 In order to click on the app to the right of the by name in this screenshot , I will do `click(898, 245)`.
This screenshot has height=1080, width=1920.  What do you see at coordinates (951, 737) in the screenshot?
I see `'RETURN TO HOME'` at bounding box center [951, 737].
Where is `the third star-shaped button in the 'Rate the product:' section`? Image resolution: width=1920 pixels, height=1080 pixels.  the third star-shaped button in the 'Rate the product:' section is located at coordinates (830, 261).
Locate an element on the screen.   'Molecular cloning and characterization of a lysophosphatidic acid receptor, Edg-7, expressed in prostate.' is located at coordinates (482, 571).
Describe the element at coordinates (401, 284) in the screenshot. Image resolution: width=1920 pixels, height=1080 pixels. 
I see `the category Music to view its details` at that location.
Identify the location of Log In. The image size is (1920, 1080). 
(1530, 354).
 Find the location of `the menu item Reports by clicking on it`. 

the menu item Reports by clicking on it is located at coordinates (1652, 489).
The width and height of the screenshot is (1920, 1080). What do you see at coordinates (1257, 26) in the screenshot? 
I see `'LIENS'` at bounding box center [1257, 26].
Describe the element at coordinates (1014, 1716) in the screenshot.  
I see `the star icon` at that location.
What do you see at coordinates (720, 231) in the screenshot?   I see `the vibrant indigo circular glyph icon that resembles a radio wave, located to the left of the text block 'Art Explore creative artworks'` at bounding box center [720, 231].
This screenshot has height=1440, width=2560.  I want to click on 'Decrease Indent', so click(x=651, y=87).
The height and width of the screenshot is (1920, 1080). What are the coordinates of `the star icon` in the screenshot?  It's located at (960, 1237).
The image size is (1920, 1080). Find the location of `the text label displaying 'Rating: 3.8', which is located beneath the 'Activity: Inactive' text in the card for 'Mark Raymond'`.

====

Task to carry out: Copy every one of the lines above verbatim, in the same order.

Result:
 In order to click on the app to the right of the by name in this screenshot , I will do `click(898, 245)`.
This screenshot has height=1080, width=1920.  What do you see at coordinates (951, 737) in the screenshot?
I see `'RETURN TO HOME'` at bounding box center [951, 737].
Where is `the third star-shaped button in the 'Rate the product:' section`? Image resolution: width=1920 pixels, height=1080 pixels.  the third star-shaped button in the 'Rate the product:' section is located at coordinates (830, 261).
Locate an element on the screen.   'Molecular cloning and characterization of a lysophosphatidic acid receptor, Edg-7, expressed in prostate.' is located at coordinates (482, 571).
Describe the element at coordinates (401, 284) in the screenshot. Image resolution: width=1920 pixels, height=1080 pixels. 
I see `the category Music to view its details` at that location.
Identify the location of Log In. The image size is (1920, 1080). 
(1530, 354).
 Find the location of `the menu item Reports by clicking on it`. 

the menu item Reports by clicking on it is located at coordinates (1652, 489).
The width and height of the screenshot is (1920, 1080). What do you see at coordinates (1257, 26) in the screenshot? 
I see `'LIENS'` at bounding box center [1257, 26].
Describe the element at coordinates (1014, 1716) in the screenshot.  
I see `the star icon` at that location.
What do you see at coordinates (720, 231) in the screenshot?   I see `the vibrant indigo circular glyph icon that resembles a radio wave, located to the left of the text block 'Art Explore creative artworks'` at bounding box center [720, 231].
This screenshot has height=1440, width=2560.  I want to click on 'Decrease Indent', so click(x=651, y=87).
The height and width of the screenshot is (1920, 1080). What are the coordinates of `the star icon` in the screenshot?  It's located at (960, 1237).
The image size is (1920, 1080). Find the location of `the text label displaying 'Rating: 3.8', which is located beneath the 'Activity: Inactive' text in the card for 'Mark Raymond'`.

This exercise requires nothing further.